═══ STUDY MATERIAL

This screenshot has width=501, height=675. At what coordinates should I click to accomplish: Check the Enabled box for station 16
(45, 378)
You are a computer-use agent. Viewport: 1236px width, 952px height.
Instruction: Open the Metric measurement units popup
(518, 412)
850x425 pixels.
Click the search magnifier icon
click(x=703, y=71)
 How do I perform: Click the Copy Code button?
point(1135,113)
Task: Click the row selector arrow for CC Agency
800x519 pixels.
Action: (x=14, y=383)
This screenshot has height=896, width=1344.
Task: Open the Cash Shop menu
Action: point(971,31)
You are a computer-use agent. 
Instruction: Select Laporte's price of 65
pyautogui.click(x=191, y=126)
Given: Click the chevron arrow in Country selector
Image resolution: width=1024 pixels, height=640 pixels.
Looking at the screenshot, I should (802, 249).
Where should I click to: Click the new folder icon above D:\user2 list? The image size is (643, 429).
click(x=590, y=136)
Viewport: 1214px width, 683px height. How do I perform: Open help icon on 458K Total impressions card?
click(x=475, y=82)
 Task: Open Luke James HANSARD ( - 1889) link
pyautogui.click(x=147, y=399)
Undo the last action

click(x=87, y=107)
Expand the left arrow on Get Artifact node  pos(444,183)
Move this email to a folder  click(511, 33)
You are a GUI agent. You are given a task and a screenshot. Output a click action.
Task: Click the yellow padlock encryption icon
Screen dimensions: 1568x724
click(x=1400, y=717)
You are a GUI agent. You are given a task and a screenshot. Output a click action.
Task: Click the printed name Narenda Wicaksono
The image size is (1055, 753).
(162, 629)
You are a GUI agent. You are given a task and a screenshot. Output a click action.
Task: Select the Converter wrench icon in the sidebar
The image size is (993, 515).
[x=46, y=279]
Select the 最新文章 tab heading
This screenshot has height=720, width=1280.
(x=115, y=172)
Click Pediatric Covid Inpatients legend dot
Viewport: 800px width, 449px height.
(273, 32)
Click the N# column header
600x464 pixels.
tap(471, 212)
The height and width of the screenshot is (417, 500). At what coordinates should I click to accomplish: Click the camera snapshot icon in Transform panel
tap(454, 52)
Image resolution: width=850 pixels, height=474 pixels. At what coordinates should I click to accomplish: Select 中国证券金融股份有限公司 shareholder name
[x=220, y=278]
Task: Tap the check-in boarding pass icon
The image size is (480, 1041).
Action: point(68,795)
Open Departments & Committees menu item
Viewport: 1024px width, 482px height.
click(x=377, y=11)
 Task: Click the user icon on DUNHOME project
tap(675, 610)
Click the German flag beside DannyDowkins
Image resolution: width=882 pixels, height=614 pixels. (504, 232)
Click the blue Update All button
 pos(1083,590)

══════

WHAT IS EXPECTED: Set the records down again in full, exactly as they read.

RESPONSE:
This screenshot has width=501, height=675. At what coordinates should I click to accomplish: Check the Enabled box for station 16
(45, 378)
You are a computer-use agent. Viewport: 1236px width, 952px height.
Instruction: Open the Metric measurement units popup
(518, 412)
850x425 pixels.
Click the search magnifier icon
click(x=703, y=71)
 How do I perform: Click the Copy Code button?
point(1135,113)
Task: Click the row selector arrow for CC Agency
800x519 pixels.
Action: (x=14, y=383)
This screenshot has height=896, width=1344.
Task: Open the Cash Shop menu
Action: point(971,31)
You are a computer-use agent. 
Instruction: Select Laporte's price of 65
pyautogui.click(x=191, y=126)
Given: Click the chevron arrow in Country selector
Image resolution: width=1024 pixels, height=640 pixels.
Looking at the screenshot, I should (802, 249).
Where should I click to: Click the new folder icon above D:\user2 list? The image size is (643, 429).
click(x=590, y=136)
Viewport: 1214px width, 683px height. How do I perform: Open help icon on 458K Total impressions card?
click(x=475, y=82)
 Task: Open Luke James HANSARD ( - 1889) link
pyautogui.click(x=147, y=399)
Undo the last action

click(x=87, y=107)
Expand the left arrow on Get Artifact node  pos(444,183)
Move this email to a folder  click(511, 33)
You are a GUI agent. You are given a task and a screenshot. Output a click action.
Task: Click the yellow padlock encryption icon
Screen dimensions: 1568x724
click(x=1400, y=717)
You are a GUI agent. You are given a task and a screenshot. Output a click action.
Task: Click the printed name Narenda Wicaksono
The image size is (1055, 753).
(162, 629)
You are a GUI agent. You are given a task and a screenshot. Output a click action.
Task: Select the Converter wrench icon in the sidebar
The image size is (993, 515).
[x=46, y=279]
Select the 最新文章 tab heading
This screenshot has height=720, width=1280.
(x=115, y=172)
Click Pediatric Covid Inpatients legend dot
Viewport: 800px width, 449px height.
(273, 32)
Click the N# column header
600x464 pixels.
tap(471, 212)
The height and width of the screenshot is (417, 500). At what coordinates should I click to accomplish: Click the camera snapshot icon in Transform panel
tap(454, 52)
Image resolution: width=850 pixels, height=474 pixels. At what coordinates should I click to accomplish: Select 中国证券金融股份有限公司 shareholder name
[x=220, y=278]
Task: Tap the check-in boarding pass icon
The image size is (480, 1041).
Action: point(68,795)
Open Departments & Committees menu item
Viewport: 1024px width, 482px height.
click(x=377, y=11)
 Task: Click the user icon on DUNHOME project
tap(675, 610)
Click the German flag beside DannyDowkins
Image resolution: width=882 pixels, height=614 pixels. (504, 232)
Click the blue Update All button
 pos(1083,590)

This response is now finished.